The detection limits for the LAMP assay and PCR were 102 and 104 copies of the standard plasmid, respectively. No amplified products were detected in the negative controls. Therefore, the sensitivity of the LAMP was 100-fold higher than that of PCR (Fig. 3). The fluorescent green and orange colored products were visualized after SYBR Green I staining, and the sensitivities were consistent with the gel electrophoresis results. The results showed that the LAMP assay has the potential to replace PCR because of its simplicity, rapidity, specificity, sensitivity and cost-effectiveness without the need for specialized equipment.

Fig. 3.

The sensitivity of LAMP and PCR. The panels show the DNA templates used at 0–108 copies/reaction of the ORFV standard plasmid. M:100 bp ladder marker. A, B: The sensitivity of LAMP with SYBR Green I staining and agarose gel analysis. C: The sensitivity of PCR with agarose gel analysis.
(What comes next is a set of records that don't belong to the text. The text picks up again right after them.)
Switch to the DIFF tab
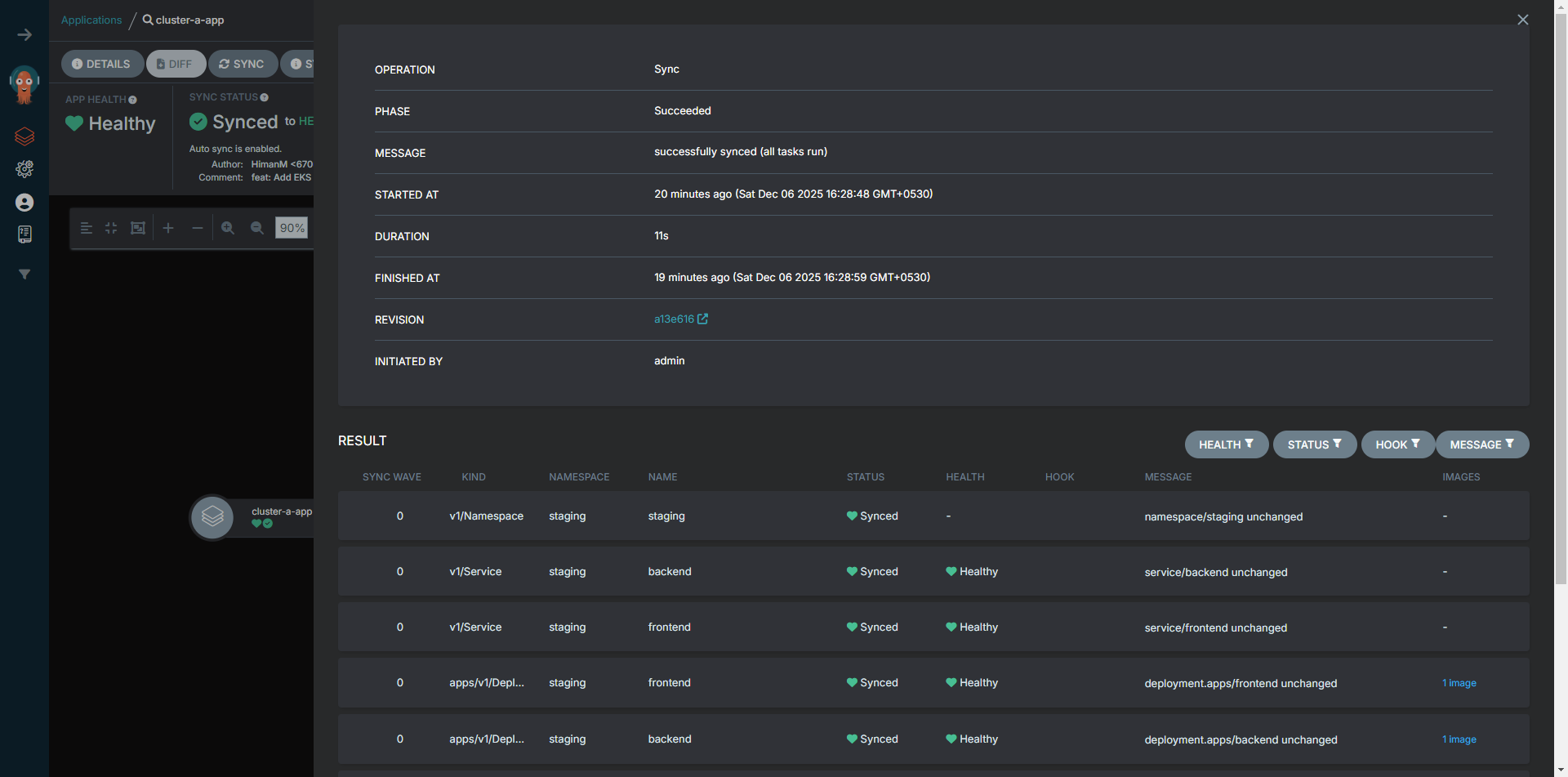 click(176, 64)
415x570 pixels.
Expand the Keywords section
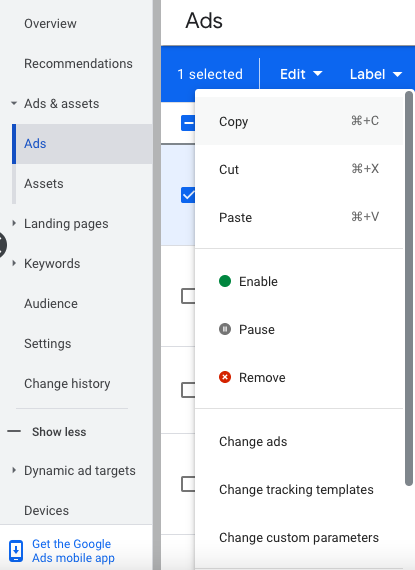14,263

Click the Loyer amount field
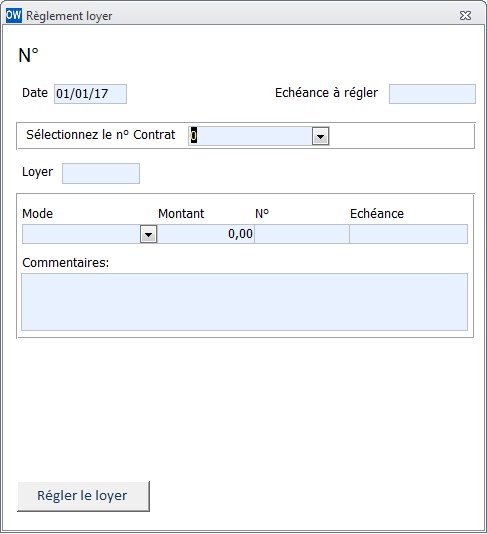(x=101, y=173)
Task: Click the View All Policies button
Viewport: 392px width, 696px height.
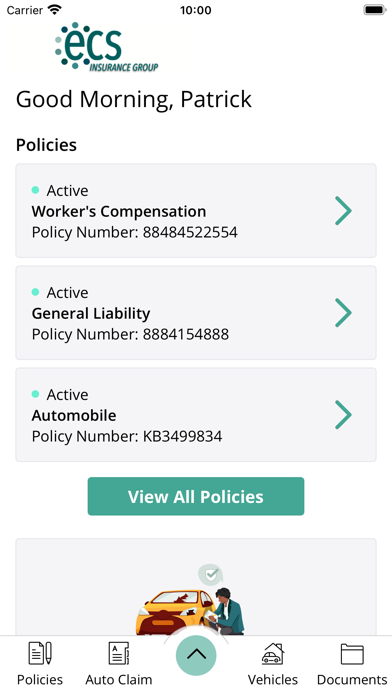Action: click(x=196, y=496)
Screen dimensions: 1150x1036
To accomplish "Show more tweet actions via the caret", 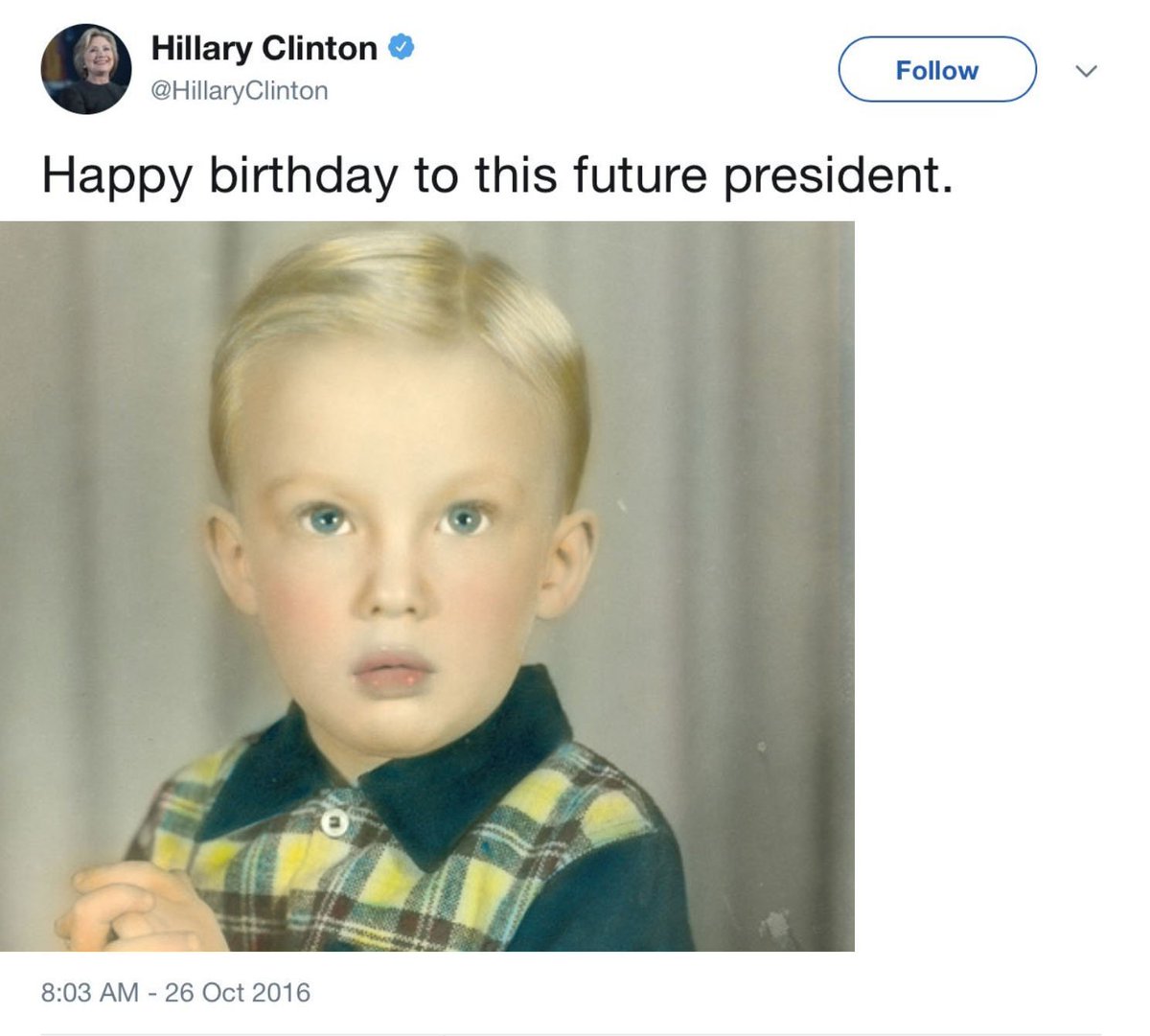I will tap(1085, 71).
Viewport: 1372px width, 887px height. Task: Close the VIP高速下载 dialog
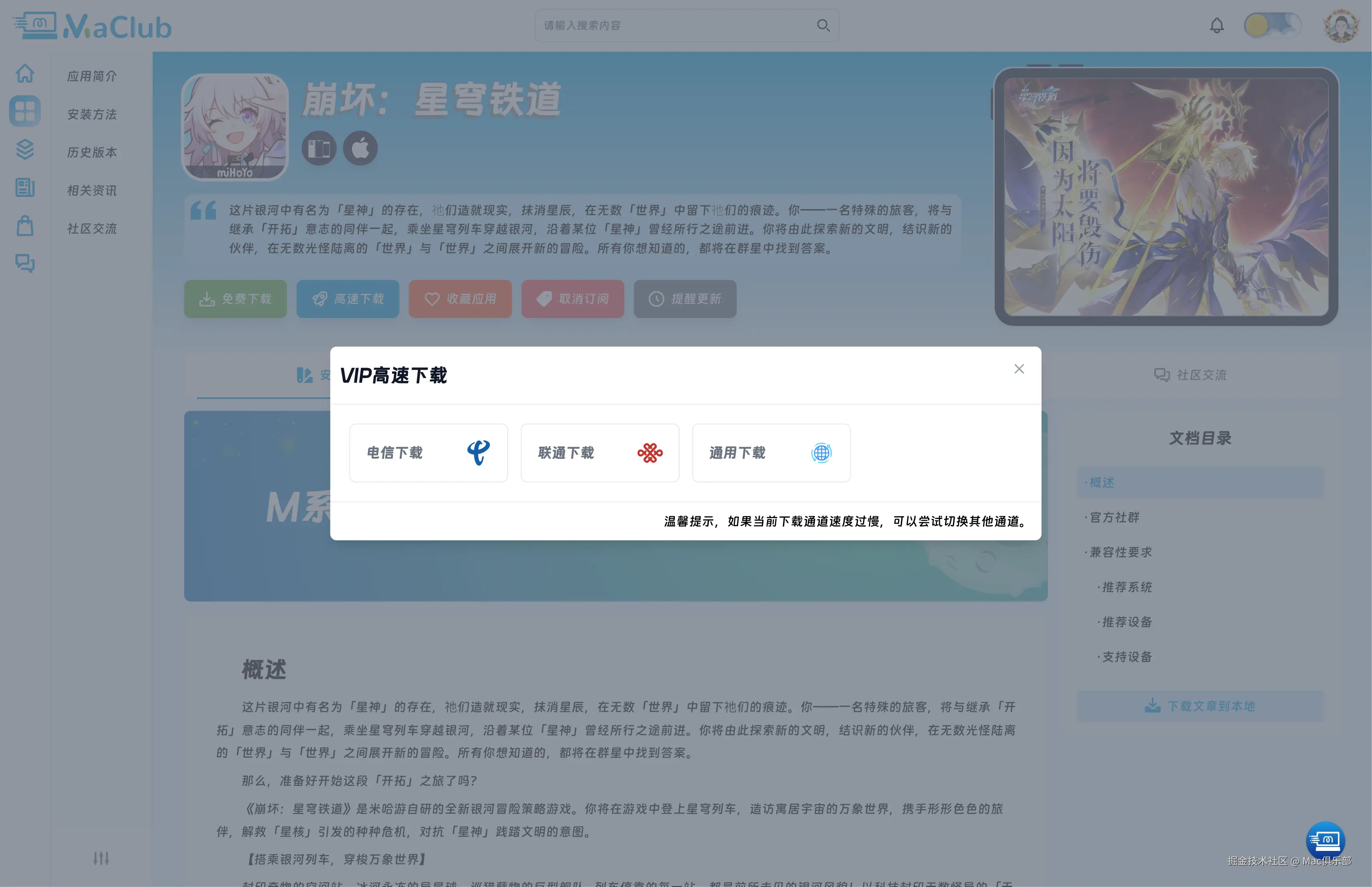coord(1019,369)
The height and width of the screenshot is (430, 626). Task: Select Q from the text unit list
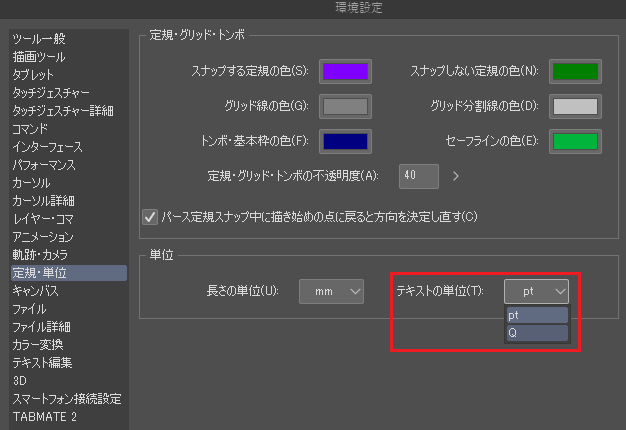tap(537, 333)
Jilin Province is the main sheep-breeding region in China, and CEV has been reported in the literature in China [3, 5, 18]. CE is an important zoonotic disease, and detailed and updated information on epidemiology in sheep would not only help in updating the knowledge of the scientific community but also would be useful for policy makers in formulating appropriate measures for control and eradication of the disease. Here, three hundred and 65 cases (including the skins of the back, udder, limbs and tail) from 64 flocks in 9 different areas of Jilin Province, China, from 2011 to 2014 were tested using the LAMP assay. The results showed that the average positive rate was 19.73% (72/365), and the positive rate was highest in lambs aged 1–6 months (Table 1). Conventional PCR assays were also used to evaluate the three hundred and 65 cases, and the positive rate for conventional PCR was 19.18% (70/365). The results showed that the LAMP assay is more sensitive than PCR for the detection of clinical samples. The CEV antibodies of 2104 serum samples collected from the flocks mentioned above were examined by indirect ELISA. The results showed that 812 serum samples were positive, and the average positive rate was 38.59% (812/2104). The epidemiology of CEV has not been reported in the literature in Jilin Province, China, and our results demonstrated that CEV infection was very widespread in the flocks of Jilin Province. According to the sites of pathological changes, the disease can be divided into the lip type, breast type, vulva type and mixed type, and among these types, the lip type was most common. None of the animals had been inoculated with a CEV vaccine, so the feeding density and differences in environment were considered to be the main causes of infection.

Table 1.

Detection rate comparative analysis of LAMP and PCR assays

Samples	No. of samples examined	No. (%) of samples detected by
		LAMP	PCR
Lambs	154	52 (33.77)	52 (33.77)
Adult sheep	82	11 (13.41)	10 (12.2)
Ram	26	1 (3.85)	1 (3.85)
Ewe	103	8 (7.77)	7 (6.8)
Total	365	72 (19.73)	70 (19.18)

Currently, PCR is an important technique for disease diagnosis, A conventional PCR assay based on amplification of part of the CEV gene (B2L) has been developed [14]. Moreover, Real-time PCR has also proved to be accurate and effective in the quantification of Orf viral DNA [2, 4, 12], However, these assays require complex operations and high-precision instruments. LAMP is especially useful in resource-limited situations. Reliable detection of CEV is fundamental for the exclusion of other rash-causing illnesses (e.g, capripox, foot-and-mouth disease, staphylococcal infection and bluetongue). To date, a LAMP assay based B2L for the detection of CEV has been reported [15]. In this study, the sensitivity of the LAMP assay was 100 copies, which was less sensitive than assays previously reported [14, 16]; however, the assay in this study can be completed within 45 min, which can save 15 min of time and the established LAMP assay in this study had good specificity.